Dağhan Dönmez

Dağhan Dönmez

KARANLIĞA MEKTUPLAR 3

Belki de sonbaharın en yakıştığı kenttir Prag. Kasvetli göklerinde, görünmez kuşlar dolanır. Akordeoncu kızlar sıralanır köprülerine. Vltava nehrine, neon ışıkları vurur gece yarıları. Yaprakların sarışınlığını, olmadık yeşillere, beklenmedik mavilere döndüren… Alabildiğine tarçın kokusu dağılır kente. Şarabın sıcağından, insanın soğuğundan geçilmez! Belki değil, en çok Prag’a yakışır sonbahar. Karl Köprüsü’nden bir defa geçseniz beni anlarsınız! Cafe Slavia’da bir defa otursanız… Kafka’nın, Kundera’nın, Rilke’nin yazılarını yazdığı masalardan birine kurulsanız… En çok da Nazım’ın! Şöyle söylüyordu bir şiirinde:

Külahlı kuleler Pırağ şehrinde

Ağarınca akşamın üzerinde

Düşe giren dünyalar aydınlanır

İstanbul’da bir Memet var

Altısına bastı bu yıl.”

Nazım Hikmet’in, külahlı kulelere benzettiği katedrallerin, tanrı gibi kurulduğu meydanlarda geziyorduk. Değerli dostum Şadi Yılmaz vardı yanımda. Ara sokaklara dalıyorduk, şehrin mahremine. Büyülenmiş gibiydik. Taş binalar, yazılmamış masalların dekorunu seriyordu önümüze. Ne var ki kendimizi, İstanbul’u hayal ederken bulduk ansızın, bir meyhane ararken! Süt beyazı örtüye, kadehin ters konulduğu; ahşap duvarlı bir meyhane… Duvarda, siyah beyaz fotoğraflar… İnceden bir Müzeyyen!

Şadi Bey, ezbere şiirler okuyordu Nazım’dan. Prag’ın sonbaharında, yaz gülleri açıyordu memleketin. Çünkü İstanbul’da Memet vardı. Herkesin Memet’i başkaydı!

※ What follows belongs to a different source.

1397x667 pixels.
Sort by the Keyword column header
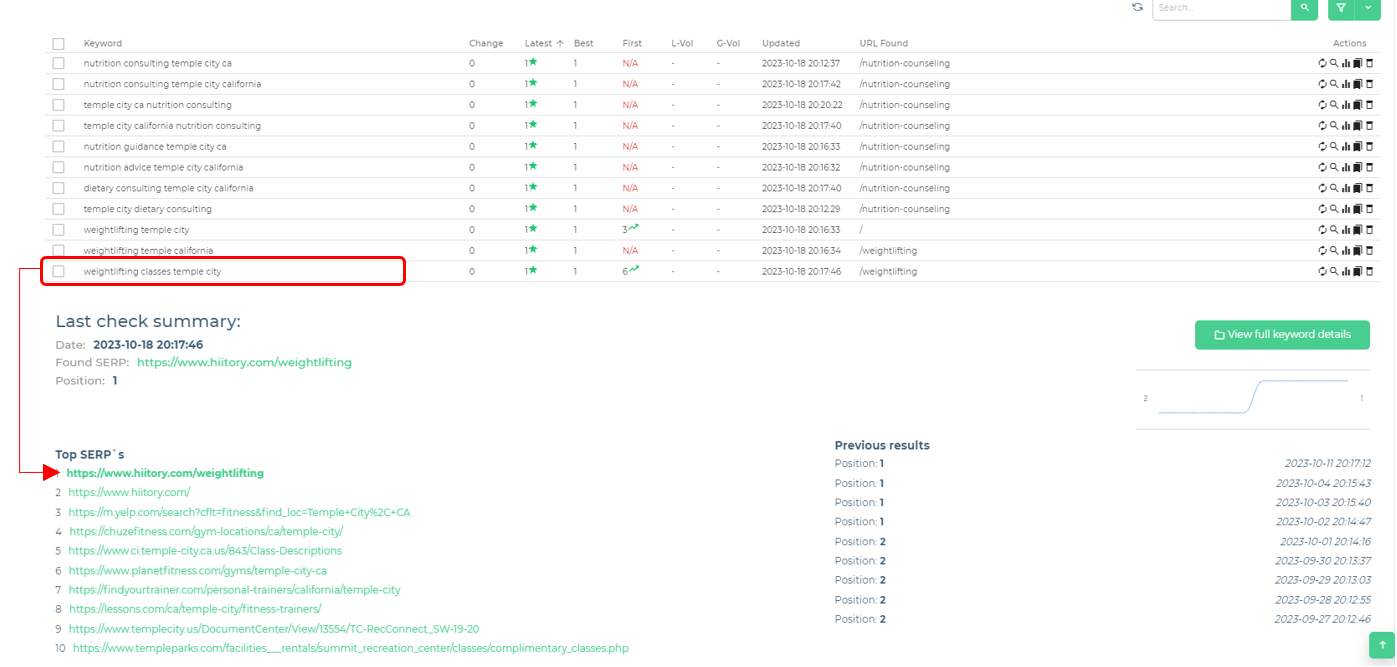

Vatan kelimesi, ilk kez Namık Kemal’in şiirleriyle girer toplumsal belleğimize. Türk yoktur ki, vatanı olsun. Kemal Tahir, “Esir Şehrin İnsanları”nda canlandırır böyle bir sahneyi. Asker ağa, Kuvay-ı Milliye’ye destek vermeyen köylüye “Sen Türk değil misin?” diye sorar. Köylü, “Onlar burada bulunmaz, Haymana’da otururlar,” der. Vatan kelimesini duyunca, köyü, sevdiği, tarlası gelirdi aklına insanımızın. Namık Kemal’in sözleri, bu çağrışımı yapardı. Peki sizce, şimdi hangi çağrışımı yapıyor?

Beyin göçünün belki de hiç olmadığı kadar arttığı bir dönemden geçiyoruz. Üstelik bu durum, yetişmiş üst orta sınıfla da sınırlı kalmıyor. Yeni mezun, orta sınıfa mensup gençlerimiz de ülkeden gitmenin yollarını arıyor. Elbette, onları haklı çıkaran bir yığın neden var.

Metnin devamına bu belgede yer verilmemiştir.